Work instructions: From the line that contains "Task: Open chart settings gear icon" through the end of the records below, write out each line exactly as it appears, but not the pictures.

Excerpted data:

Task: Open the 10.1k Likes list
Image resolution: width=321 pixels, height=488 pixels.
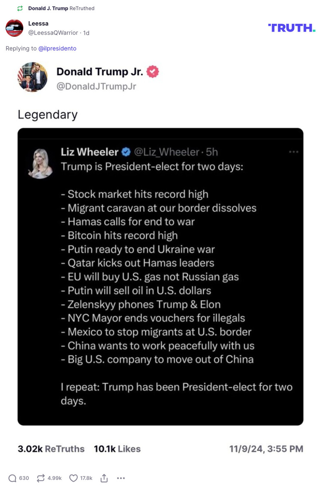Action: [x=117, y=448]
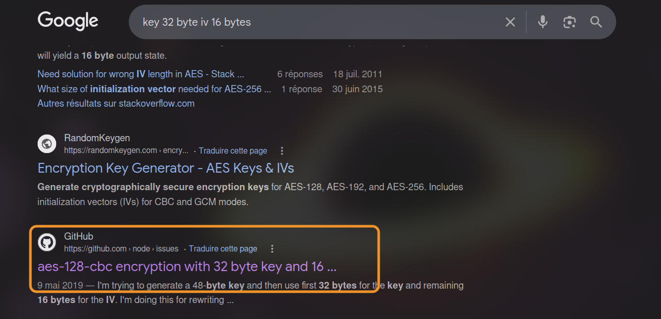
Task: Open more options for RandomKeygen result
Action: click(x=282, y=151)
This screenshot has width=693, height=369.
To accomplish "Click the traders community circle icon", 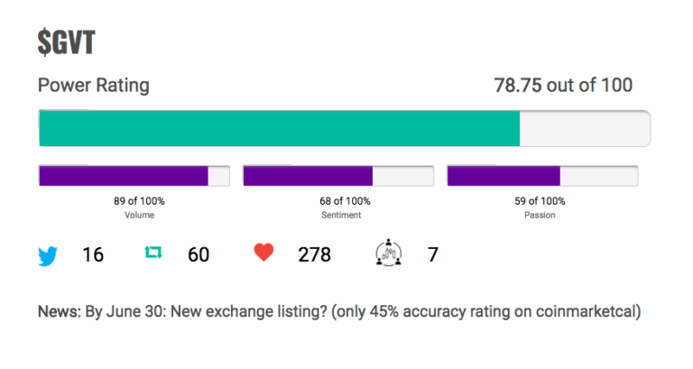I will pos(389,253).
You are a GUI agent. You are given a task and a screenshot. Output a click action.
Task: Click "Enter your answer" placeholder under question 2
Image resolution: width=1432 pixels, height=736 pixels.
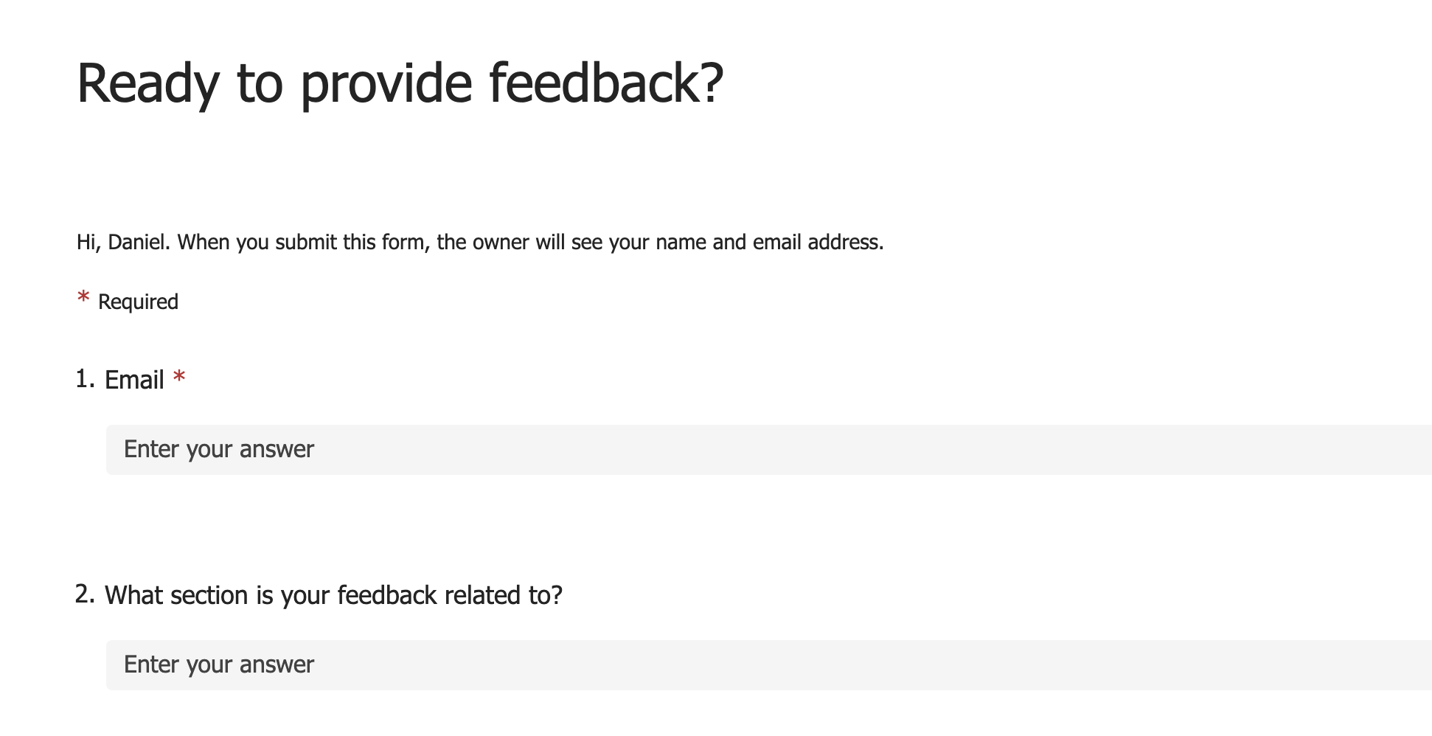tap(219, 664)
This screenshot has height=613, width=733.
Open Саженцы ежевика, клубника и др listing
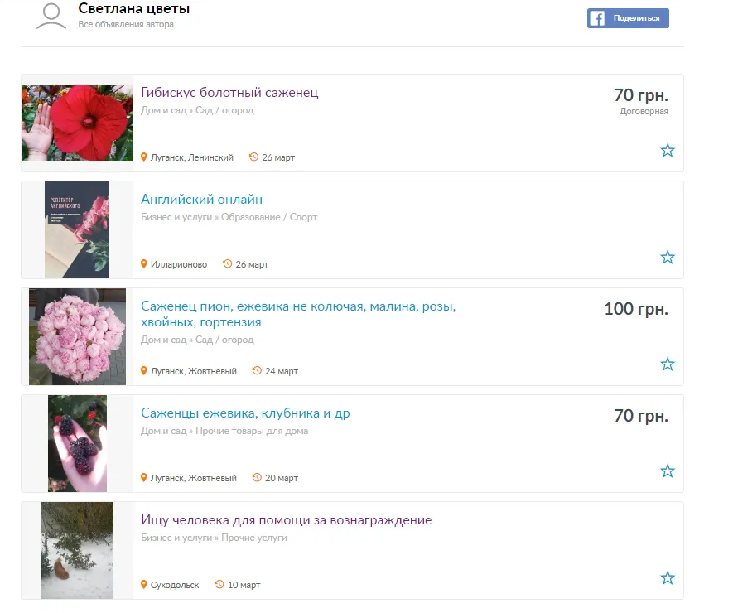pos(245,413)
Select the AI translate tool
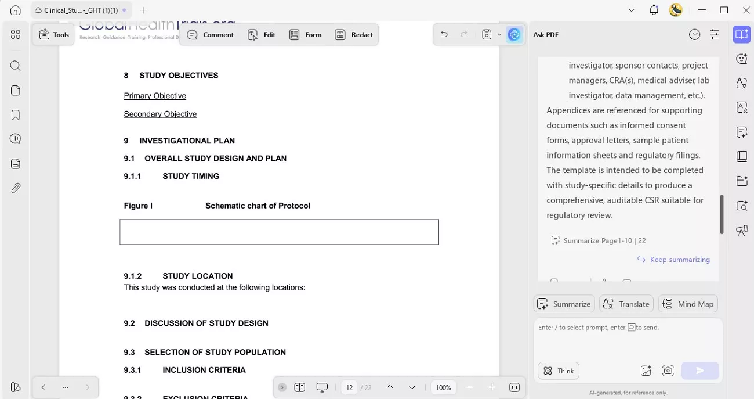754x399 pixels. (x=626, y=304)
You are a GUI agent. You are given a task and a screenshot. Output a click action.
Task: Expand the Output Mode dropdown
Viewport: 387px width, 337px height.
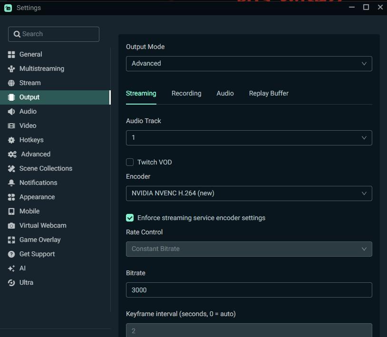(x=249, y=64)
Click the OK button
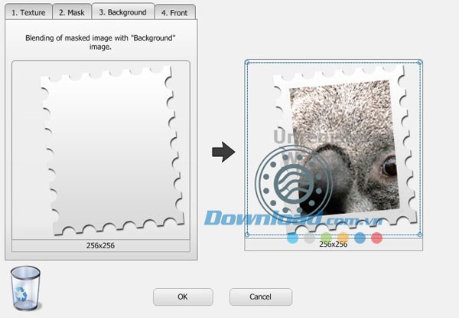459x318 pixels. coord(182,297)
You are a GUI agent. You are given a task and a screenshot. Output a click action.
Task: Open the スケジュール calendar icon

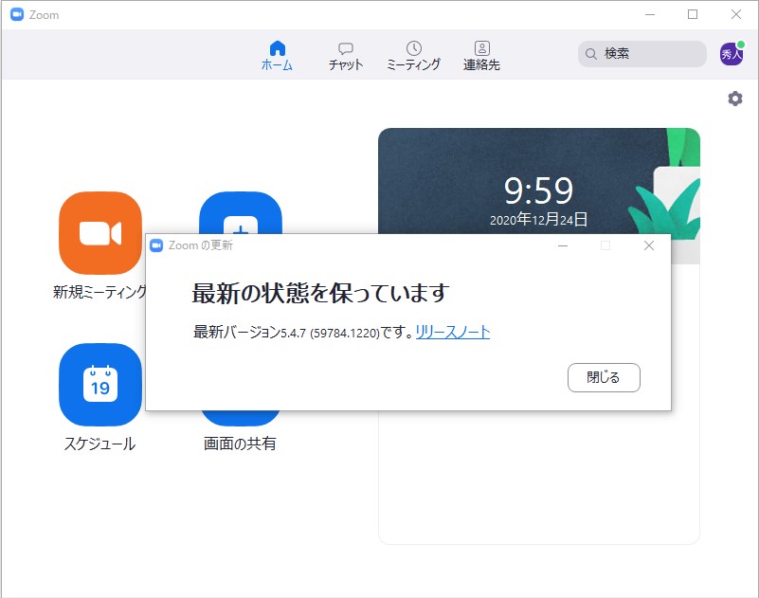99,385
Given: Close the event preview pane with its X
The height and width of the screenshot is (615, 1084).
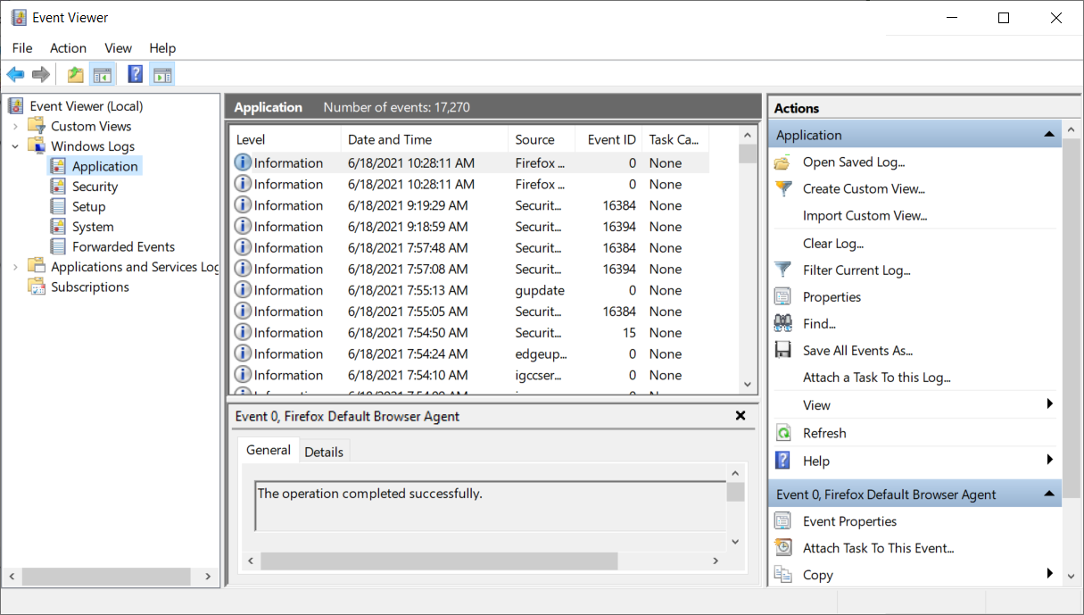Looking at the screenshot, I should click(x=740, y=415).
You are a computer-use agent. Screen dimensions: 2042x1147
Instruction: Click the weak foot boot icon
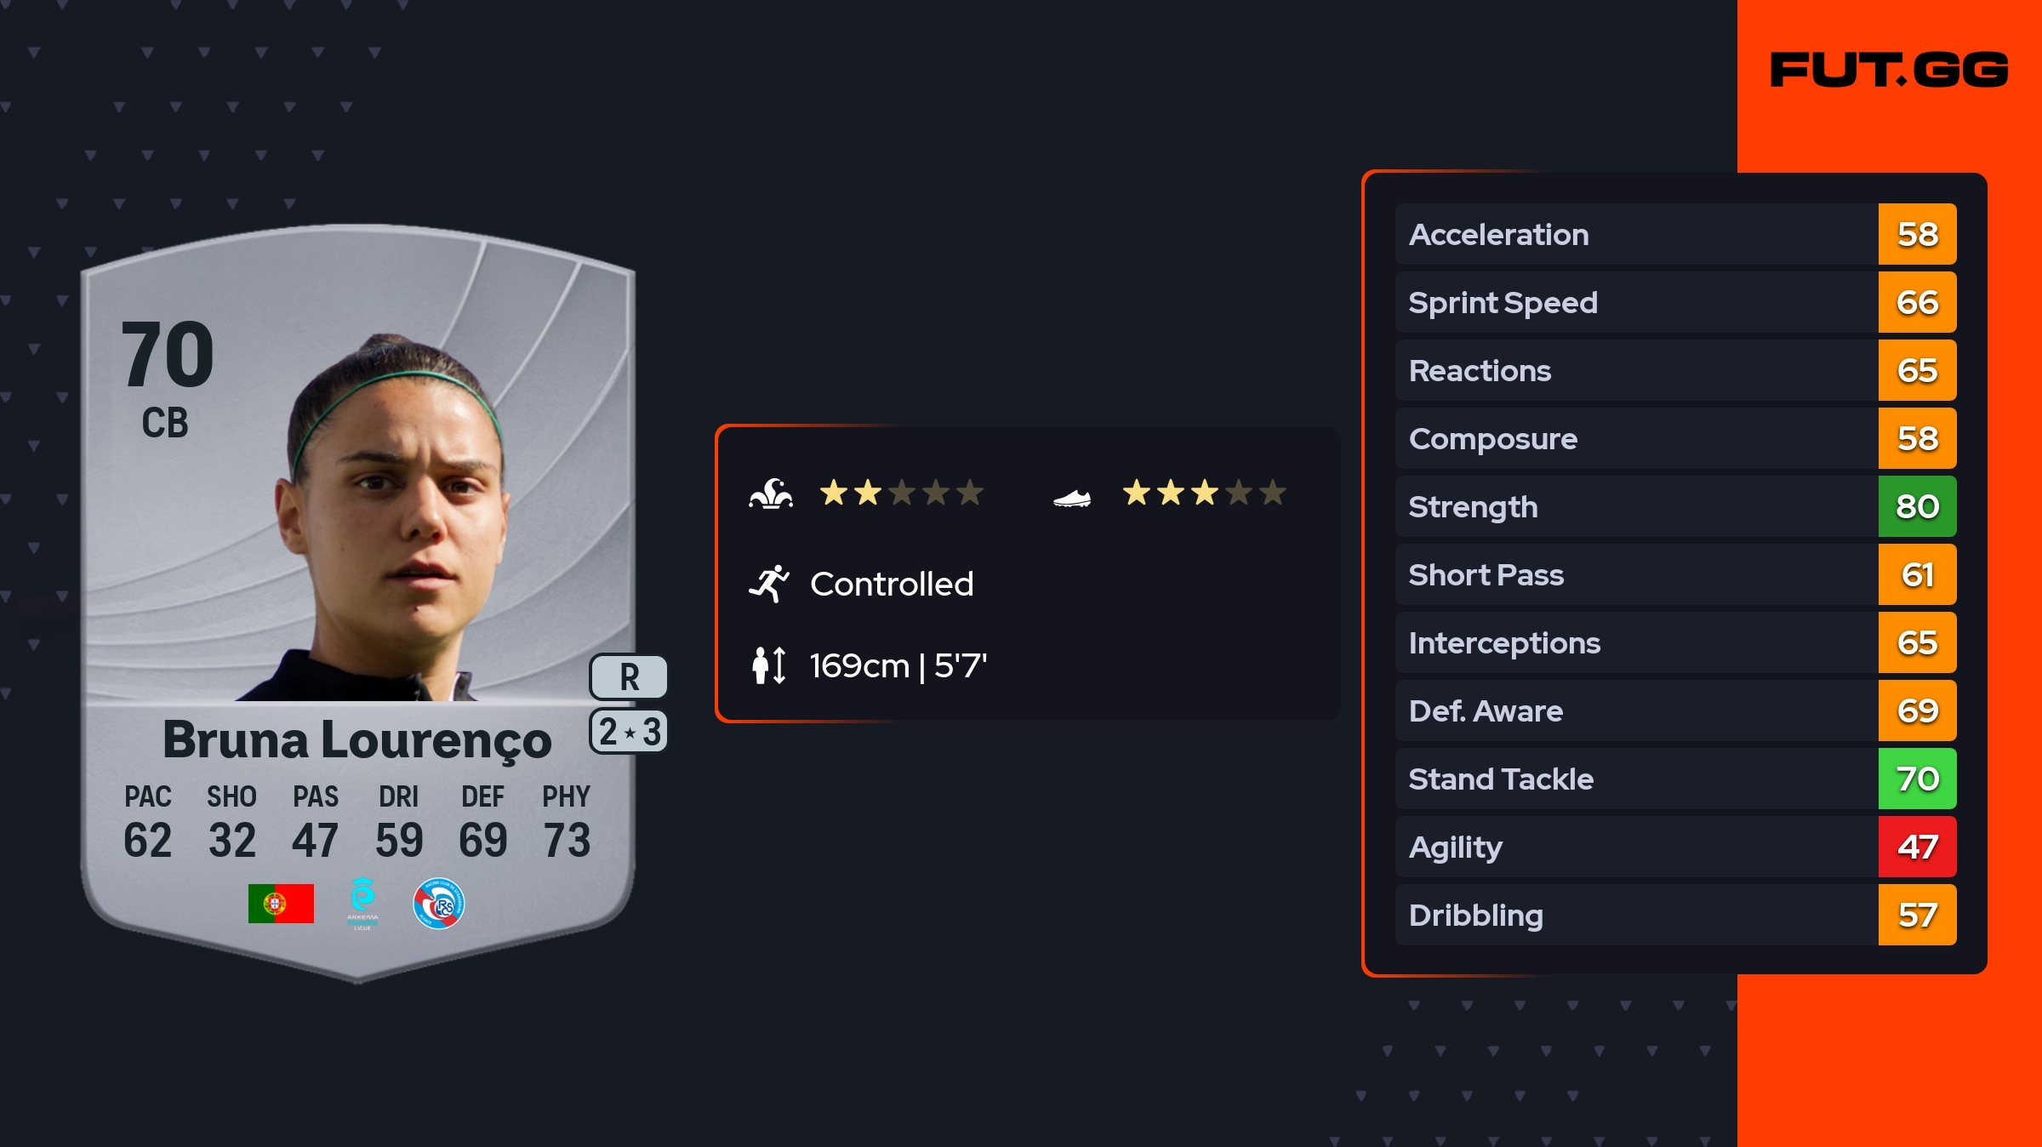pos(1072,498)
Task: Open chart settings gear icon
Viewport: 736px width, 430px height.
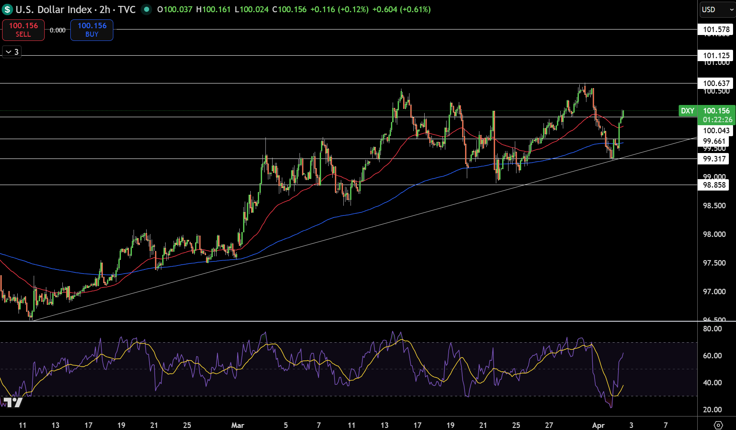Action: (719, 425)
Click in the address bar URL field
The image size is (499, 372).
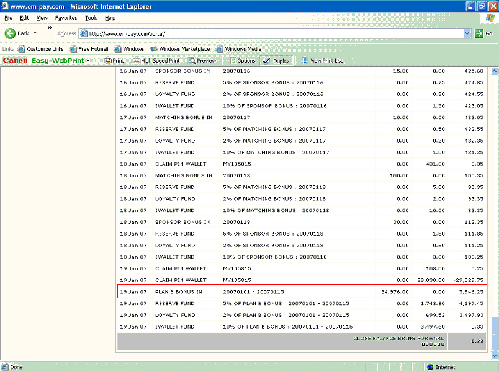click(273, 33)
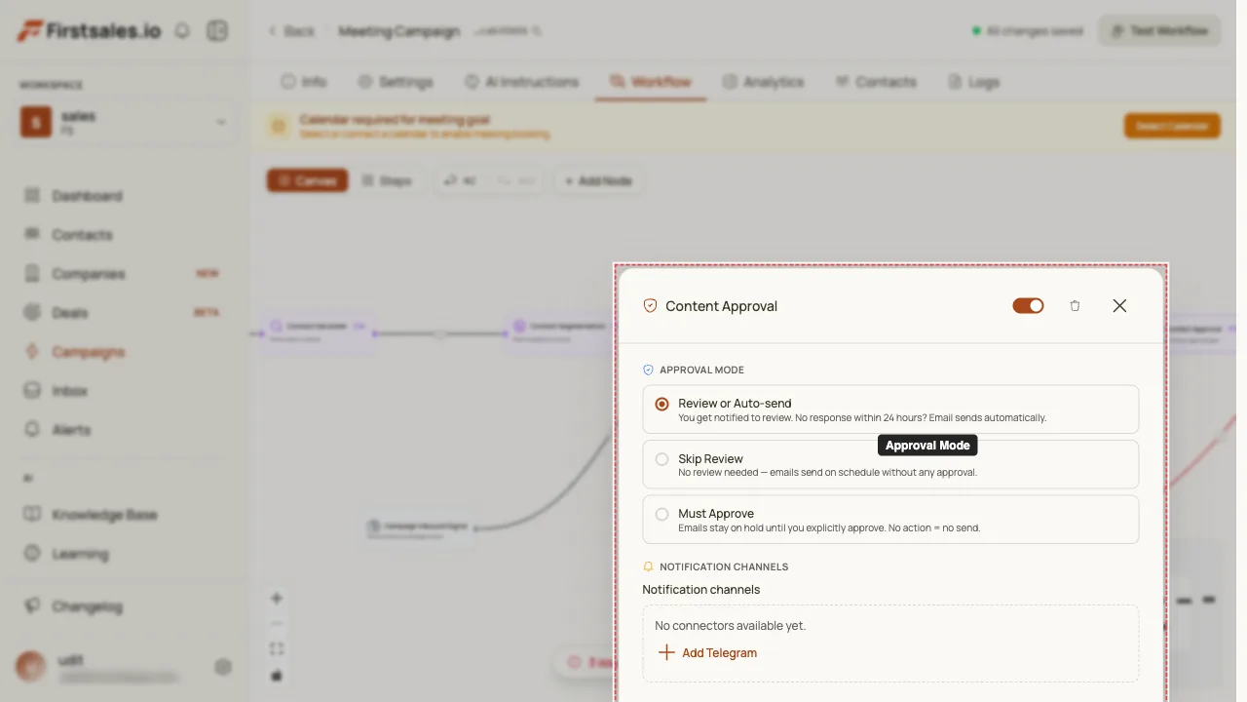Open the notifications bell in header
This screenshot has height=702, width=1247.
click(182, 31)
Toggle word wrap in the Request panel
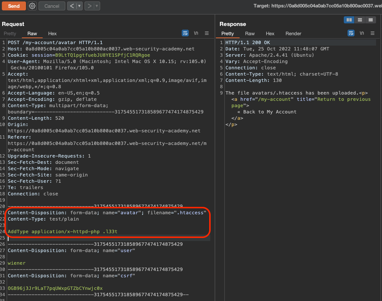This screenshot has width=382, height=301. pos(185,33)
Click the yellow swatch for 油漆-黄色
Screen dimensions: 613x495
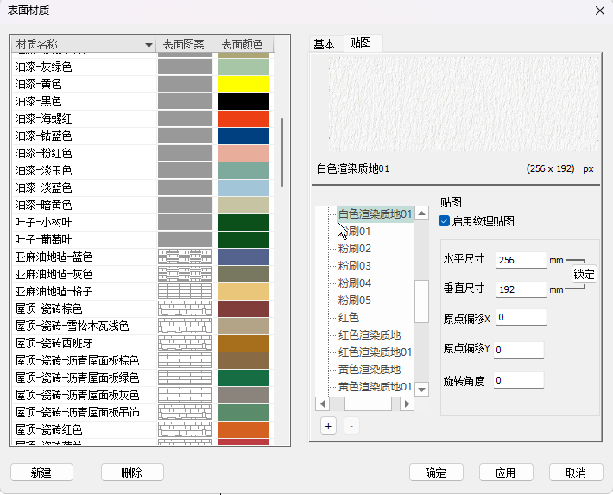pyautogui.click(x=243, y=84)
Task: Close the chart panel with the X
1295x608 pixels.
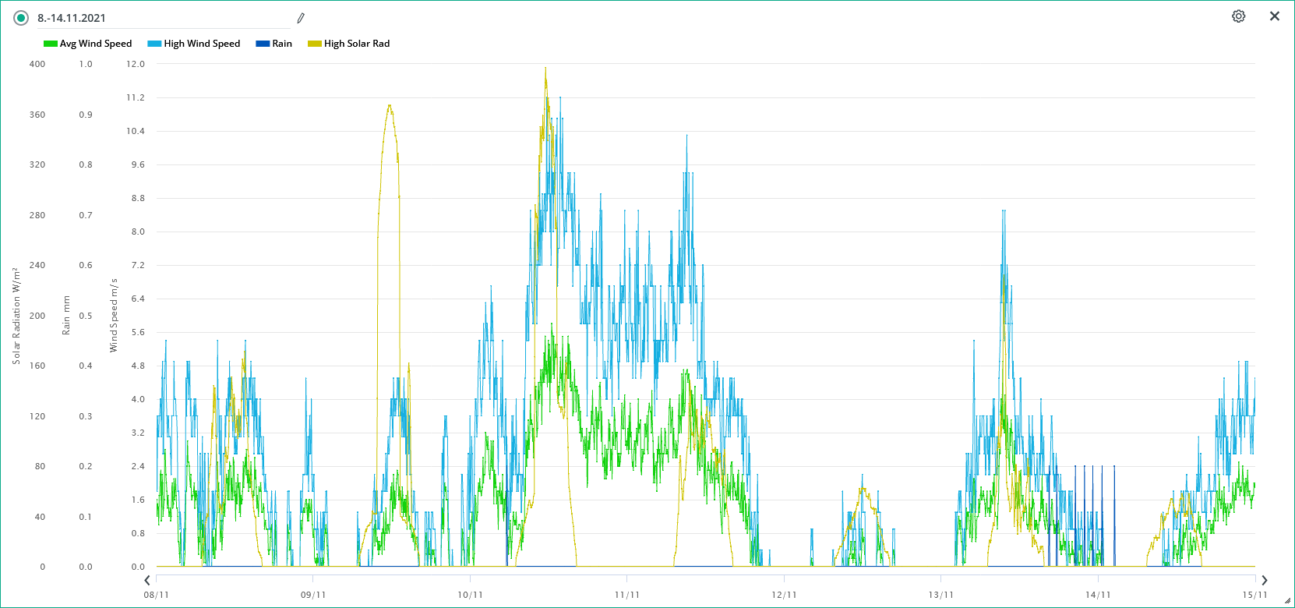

Response area:
Task: Open chart settings gear icon
Viewport: 736px width, 430px height.
Action: (719, 425)
Click in the address bar URL field
The image size is (499, 372).
click(273, 33)
Open the notifications bell in header
This screenshot has height=702, width=1247.
click(182, 31)
Toggle word wrap in the Request panel
This screenshot has width=382, height=301. pos(185,33)
Click the yellow swatch for 油漆-黄色
Screen dimensions: 613x495
pyautogui.click(x=243, y=84)
Task: Close the chart panel with the X
1295x608 pixels.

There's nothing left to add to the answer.